TASK PROMPT >> Write out the material below verbatim, starting with its first line and stopping after the line that contains "[x=57, y=713]".

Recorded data
>> START

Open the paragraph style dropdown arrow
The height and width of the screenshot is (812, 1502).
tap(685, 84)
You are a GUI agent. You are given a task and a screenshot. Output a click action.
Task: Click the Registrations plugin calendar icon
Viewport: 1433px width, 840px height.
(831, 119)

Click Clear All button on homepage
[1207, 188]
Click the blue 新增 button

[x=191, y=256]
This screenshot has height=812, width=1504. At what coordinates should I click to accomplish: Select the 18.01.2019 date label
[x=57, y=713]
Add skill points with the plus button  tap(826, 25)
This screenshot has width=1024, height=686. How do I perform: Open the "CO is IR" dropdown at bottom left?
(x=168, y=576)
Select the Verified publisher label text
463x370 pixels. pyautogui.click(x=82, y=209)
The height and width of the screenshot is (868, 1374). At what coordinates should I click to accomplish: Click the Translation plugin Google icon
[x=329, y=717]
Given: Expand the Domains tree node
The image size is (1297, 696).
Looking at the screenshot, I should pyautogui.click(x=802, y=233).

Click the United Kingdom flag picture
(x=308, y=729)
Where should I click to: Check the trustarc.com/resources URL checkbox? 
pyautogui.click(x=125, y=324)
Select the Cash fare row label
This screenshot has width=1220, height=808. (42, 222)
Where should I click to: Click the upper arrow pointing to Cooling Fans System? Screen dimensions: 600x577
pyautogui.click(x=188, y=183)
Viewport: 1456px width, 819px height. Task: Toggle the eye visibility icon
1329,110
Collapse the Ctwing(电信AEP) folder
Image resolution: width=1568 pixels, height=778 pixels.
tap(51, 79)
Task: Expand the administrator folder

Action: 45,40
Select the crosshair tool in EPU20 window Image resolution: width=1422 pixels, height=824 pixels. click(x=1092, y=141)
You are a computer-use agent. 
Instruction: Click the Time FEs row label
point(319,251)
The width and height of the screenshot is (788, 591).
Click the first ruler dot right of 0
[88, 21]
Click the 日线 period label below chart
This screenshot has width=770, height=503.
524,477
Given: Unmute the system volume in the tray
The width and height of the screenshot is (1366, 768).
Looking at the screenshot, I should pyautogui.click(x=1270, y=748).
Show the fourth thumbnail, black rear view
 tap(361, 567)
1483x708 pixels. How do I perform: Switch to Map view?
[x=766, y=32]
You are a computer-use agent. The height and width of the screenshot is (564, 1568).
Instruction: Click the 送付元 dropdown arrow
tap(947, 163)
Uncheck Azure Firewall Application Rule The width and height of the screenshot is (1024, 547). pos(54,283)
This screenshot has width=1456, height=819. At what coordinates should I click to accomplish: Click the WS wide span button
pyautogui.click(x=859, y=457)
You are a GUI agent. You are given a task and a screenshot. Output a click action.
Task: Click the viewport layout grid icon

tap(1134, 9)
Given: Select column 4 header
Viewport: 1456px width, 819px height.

>> END

THE ANSWER >>
Open the paragraph style dropdown arrow
The height and width of the screenshot is (812, 1502).
tap(685, 84)
You are a GUI agent. You are given a task and a screenshot. Output a click action.
Task: Click the Registrations plugin calendar icon
Viewport: 1433px width, 840px height.
(831, 119)

Click Clear All button on homepage
[1207, 188]
Click the blue 新增 button

[x=191, y=256]
This screenshot has height=812, width=1504. At what coordinates should I click to accomplish: Select the 18.01.2019 date label
[x=57, y=713]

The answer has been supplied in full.